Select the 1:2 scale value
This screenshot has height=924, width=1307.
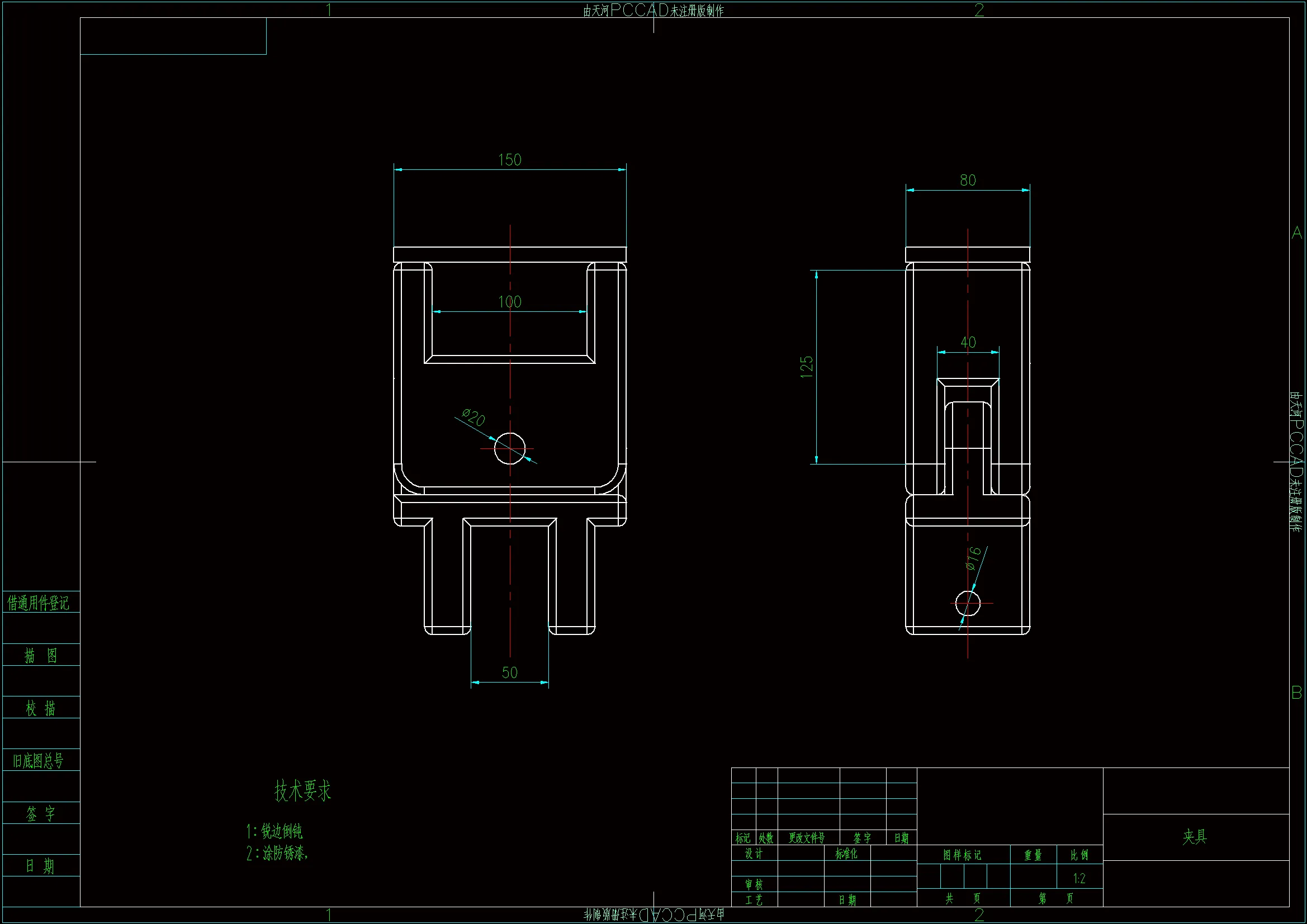(1079, 879)
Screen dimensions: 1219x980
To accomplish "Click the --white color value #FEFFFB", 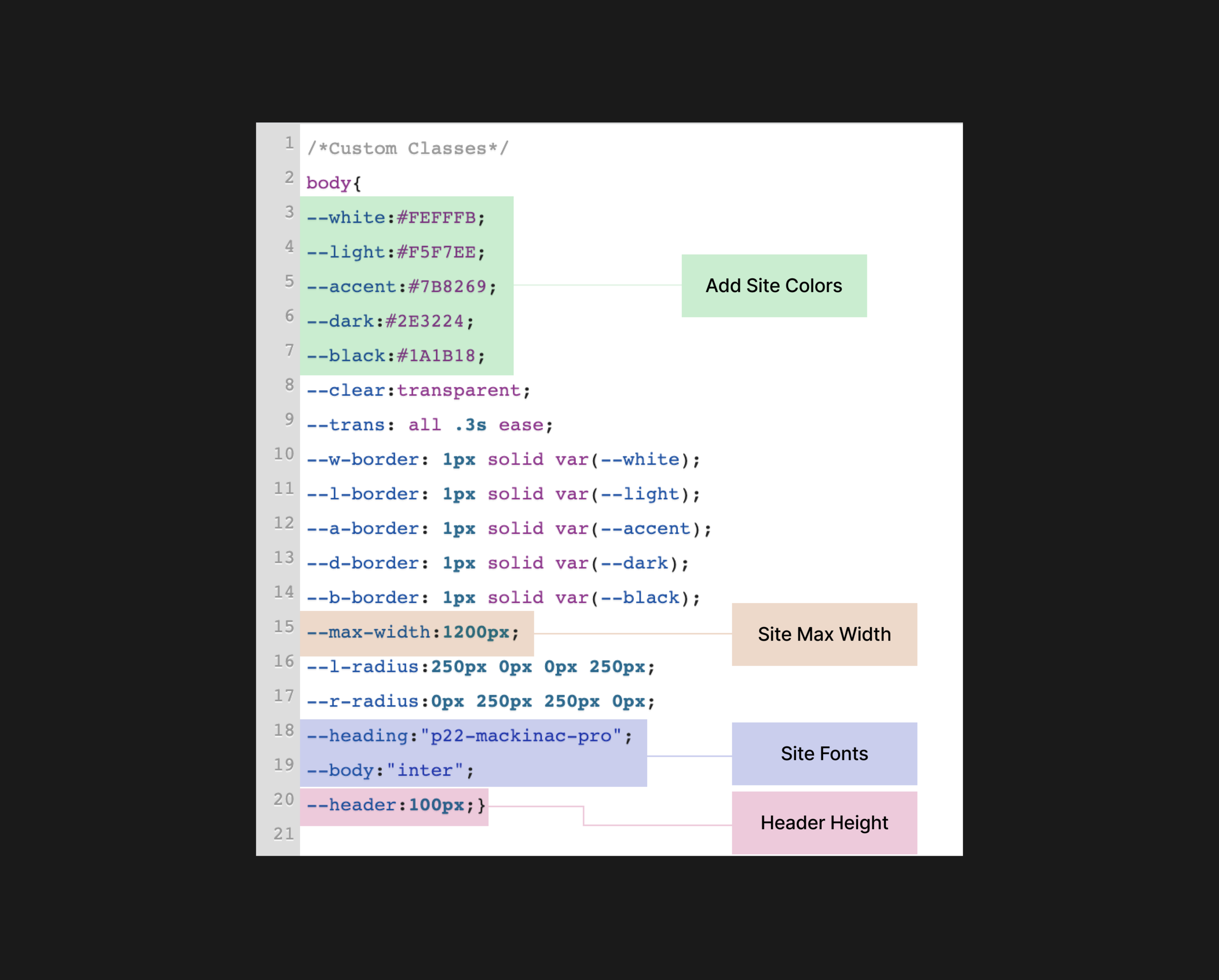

-=-=-

Exercise directions
Without including any picture, set down the listing above exactly as it appears.

Output for this task
Select the 1:2 scale value
This screenshot has height=924, width=1307.
(1079, 879)
Screen dimensions: 1219x980
To accomplish "Click the --white color value #FEFFFB", 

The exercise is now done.